### TEXTO DEL EJERCICIO

┏━━

No es fácil moverlo, abrirlo y cerrarlo incluso. Sin embargo, el abanico se lleva, forma parte del uniforme del verano y se necesita. No te despierta la angina, incluso hasta en su momento te da un toque moderno, eficaz y bonito.

Es el aire no acondicionado, sino con condición, o sea el aire que necesitas, el aire por ti movido.

El aire también acoge la palabra, como la del maestro Jesús Vigorra, que escribe en nuestro periódico, al que acaban de darle la inmensa gestión de no solo entretener toda la mañana de Canal Sur Radio, donde ya en la tarde ejercía su ministerio, sino La Mañana Ahora. Le he llamado para darle, personalmente, mi enhorabuena y desearle mucha suerte porque su trabajo es eficaz y divino. Pone a la gente en el cruce de caminos para que sigan por dónde deben ir y se encuentren. Por todo ello, Vigorra es un maestro de destinos. Así que maestro, adelante.

Ese es el arte del abanico, lo mismo que la palabra bien dicha, la frase que arregla heridas, que enciende luces, que es la palabra que no mata sino que da vida a diferencia de esas palabras que tienen plomo, palabras como dagas.

Dicen que hubo un tiempo en que el lenguaje del abanico era fundamental, hasta principios del siglo. Si amabas o no amabas, si rompías, si esperabas… el lenguaje del amor lo marcaban las varillas del abanico. Por eso me ha gustado tanto el último artículo de Mercedes Valverde, que tanto sabe del pasado artístico de Córdoba. Me gusta mucho cuando escribe nuestra directora de Museos, porque está llena de arte y sabiduría. ¡Cómo mueve el abanico!

┗━━

### LISTA DE ACTIVIDADES
• a. Sustituye "maestro" por "profesor" al reproducir el pasaje del texto sobre el abanico que va desde "Es el aire no" hasta "palabras como dagas.", ambos incluidos.
• b. Retoma el texto sobre el abanico y continúalo a partir de su última frase.
Los ítems son un material aparte y no forman parte del texto sobre el abanico.

Registros guardados:
┏━━

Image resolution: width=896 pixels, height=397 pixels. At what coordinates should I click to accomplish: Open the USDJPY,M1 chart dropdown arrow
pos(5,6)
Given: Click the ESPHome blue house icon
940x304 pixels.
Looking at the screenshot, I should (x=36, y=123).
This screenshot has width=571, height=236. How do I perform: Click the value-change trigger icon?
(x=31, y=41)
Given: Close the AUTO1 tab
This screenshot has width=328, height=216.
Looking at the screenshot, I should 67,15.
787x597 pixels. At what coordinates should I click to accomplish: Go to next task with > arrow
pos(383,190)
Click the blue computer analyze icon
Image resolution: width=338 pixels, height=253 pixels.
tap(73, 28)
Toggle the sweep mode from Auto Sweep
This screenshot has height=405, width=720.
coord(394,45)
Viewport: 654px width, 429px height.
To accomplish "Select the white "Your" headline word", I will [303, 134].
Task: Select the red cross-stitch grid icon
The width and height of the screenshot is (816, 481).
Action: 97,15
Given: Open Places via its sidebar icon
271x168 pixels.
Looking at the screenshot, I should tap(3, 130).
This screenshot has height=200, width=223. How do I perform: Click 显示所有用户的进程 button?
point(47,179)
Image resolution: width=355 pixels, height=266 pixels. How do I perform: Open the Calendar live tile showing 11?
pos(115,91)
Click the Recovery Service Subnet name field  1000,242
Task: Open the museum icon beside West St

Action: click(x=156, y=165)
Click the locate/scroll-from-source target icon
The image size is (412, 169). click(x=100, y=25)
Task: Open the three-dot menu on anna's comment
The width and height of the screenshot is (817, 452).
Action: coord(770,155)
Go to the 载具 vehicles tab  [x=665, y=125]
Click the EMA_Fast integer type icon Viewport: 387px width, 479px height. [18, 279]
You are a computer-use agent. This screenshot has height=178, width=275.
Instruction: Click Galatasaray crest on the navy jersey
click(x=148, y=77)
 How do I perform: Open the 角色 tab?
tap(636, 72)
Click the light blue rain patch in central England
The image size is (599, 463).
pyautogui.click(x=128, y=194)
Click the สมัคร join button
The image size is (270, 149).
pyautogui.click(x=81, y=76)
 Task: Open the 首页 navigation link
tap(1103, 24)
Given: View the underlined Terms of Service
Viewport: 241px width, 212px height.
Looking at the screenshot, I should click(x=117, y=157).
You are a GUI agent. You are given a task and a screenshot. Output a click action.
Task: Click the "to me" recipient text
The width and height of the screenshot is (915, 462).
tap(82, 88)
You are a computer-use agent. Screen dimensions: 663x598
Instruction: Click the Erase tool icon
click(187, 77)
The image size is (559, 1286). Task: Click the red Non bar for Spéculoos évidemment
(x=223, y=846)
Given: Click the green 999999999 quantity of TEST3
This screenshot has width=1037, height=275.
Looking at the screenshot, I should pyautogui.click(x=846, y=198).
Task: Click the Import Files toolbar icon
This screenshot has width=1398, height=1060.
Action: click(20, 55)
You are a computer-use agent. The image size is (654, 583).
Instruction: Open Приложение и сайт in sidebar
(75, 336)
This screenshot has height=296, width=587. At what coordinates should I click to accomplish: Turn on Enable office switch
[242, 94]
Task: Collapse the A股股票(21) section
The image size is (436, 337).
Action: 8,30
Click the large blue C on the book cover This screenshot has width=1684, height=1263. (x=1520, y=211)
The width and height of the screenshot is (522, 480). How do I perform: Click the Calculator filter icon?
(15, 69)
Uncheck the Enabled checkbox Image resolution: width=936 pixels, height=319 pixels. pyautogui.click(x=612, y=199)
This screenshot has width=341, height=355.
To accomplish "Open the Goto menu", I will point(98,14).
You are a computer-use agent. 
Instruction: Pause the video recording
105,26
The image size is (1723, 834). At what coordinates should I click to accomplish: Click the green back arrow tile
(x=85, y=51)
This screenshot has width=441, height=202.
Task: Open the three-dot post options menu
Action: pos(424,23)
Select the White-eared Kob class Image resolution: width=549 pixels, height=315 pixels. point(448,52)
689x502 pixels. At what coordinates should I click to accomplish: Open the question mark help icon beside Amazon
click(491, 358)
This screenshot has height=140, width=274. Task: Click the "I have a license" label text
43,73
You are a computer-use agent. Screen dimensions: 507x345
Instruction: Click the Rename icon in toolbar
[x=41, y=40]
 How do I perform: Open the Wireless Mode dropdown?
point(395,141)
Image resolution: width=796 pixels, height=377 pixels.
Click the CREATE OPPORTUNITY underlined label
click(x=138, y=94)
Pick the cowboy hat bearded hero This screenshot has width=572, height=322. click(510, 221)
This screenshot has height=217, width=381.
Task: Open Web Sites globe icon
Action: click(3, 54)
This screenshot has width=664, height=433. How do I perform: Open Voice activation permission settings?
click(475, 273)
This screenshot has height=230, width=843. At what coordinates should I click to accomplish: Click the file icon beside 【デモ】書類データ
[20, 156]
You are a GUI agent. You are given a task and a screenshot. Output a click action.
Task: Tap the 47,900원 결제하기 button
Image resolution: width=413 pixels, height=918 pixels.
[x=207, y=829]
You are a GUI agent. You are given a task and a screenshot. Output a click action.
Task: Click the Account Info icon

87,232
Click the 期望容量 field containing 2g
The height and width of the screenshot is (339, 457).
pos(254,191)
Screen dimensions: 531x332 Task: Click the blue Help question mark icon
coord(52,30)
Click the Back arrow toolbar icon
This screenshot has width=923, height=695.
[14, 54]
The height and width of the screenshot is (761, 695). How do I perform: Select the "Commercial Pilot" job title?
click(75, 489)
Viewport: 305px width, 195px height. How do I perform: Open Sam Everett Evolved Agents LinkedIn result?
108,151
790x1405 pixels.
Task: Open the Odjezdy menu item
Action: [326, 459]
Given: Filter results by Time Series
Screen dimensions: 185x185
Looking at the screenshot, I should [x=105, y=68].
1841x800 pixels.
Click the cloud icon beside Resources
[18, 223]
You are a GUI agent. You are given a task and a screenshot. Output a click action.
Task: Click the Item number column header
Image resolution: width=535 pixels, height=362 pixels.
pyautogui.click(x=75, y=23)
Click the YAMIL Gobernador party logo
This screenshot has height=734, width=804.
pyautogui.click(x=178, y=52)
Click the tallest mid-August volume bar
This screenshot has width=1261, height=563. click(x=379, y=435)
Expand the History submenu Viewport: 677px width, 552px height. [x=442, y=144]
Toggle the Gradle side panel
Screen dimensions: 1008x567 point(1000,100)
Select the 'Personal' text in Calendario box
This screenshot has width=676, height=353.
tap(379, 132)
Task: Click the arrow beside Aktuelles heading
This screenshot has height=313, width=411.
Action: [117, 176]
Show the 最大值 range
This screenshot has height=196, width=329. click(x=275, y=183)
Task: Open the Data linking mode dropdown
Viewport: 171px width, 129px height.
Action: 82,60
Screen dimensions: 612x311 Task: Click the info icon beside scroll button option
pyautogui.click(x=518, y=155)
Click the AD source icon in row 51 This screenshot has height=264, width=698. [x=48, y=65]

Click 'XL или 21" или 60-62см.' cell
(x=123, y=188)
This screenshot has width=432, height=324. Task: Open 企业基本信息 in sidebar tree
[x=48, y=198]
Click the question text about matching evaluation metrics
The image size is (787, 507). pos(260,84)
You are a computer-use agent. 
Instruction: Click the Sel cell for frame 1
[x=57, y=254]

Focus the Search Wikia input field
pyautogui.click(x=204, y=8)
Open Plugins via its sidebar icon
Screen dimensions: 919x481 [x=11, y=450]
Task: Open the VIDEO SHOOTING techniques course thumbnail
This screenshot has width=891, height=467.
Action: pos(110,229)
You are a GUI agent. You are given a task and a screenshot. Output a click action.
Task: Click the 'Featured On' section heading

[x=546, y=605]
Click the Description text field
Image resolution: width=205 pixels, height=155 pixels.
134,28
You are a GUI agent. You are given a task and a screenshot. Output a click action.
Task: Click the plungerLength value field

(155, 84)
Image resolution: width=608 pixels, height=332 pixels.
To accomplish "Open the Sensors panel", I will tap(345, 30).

┗━━

### RESPUESTAS ESCRITAS
• a.
Es el aire no acondicionado, sino con condición, o sea el aire que necesitas, el aire por ti movido.

El aire también acoge la palabra, como la del profesor Jesús Vigorra, que escribe en nuestro periódico, al que acaban de darle la inmensa gestión de no solo entretener toda la mañana de Canal Sur Radio, donde ya en la tarde ejercía su ministerio, sino La Mañana Ahora. Le he llamado para darle, personalmente, mi enhorabuena y desearle mucha suerte porque su trabajo es eficaz y divino. Pone a la gente en el cruce de caminos para que sigan por dónde deben ir y se encuentren. Por todo ello, Vigorra es un profesor de destinos. Así que profesor, adelante.

Ese es el arte del abanico, lo mismo que la palabra bien dicha, la frase que arregla heridas, que enciende luces, que es la palabra que no mata sino que da vida a diferencia de esas palabras que tienen plomo, palabras como dagas.

• b.
Y si hablo de abanicos, no puedo olvidarme de doña Felisa Rincón y su hermosa colección. La conocí en Puerto Rico mientras era gobernadora de ese estado en el que me gustaba a veces perderme. En dicha colección había uno pintado a mano de marfil, parece que lo estoy viendo en su palacio del Gobierno de San Juan y que ella misma me mostró de su propia mano. ¡Cómo pasa el tiempo, doña Felisa, que ya no está ente nosotros!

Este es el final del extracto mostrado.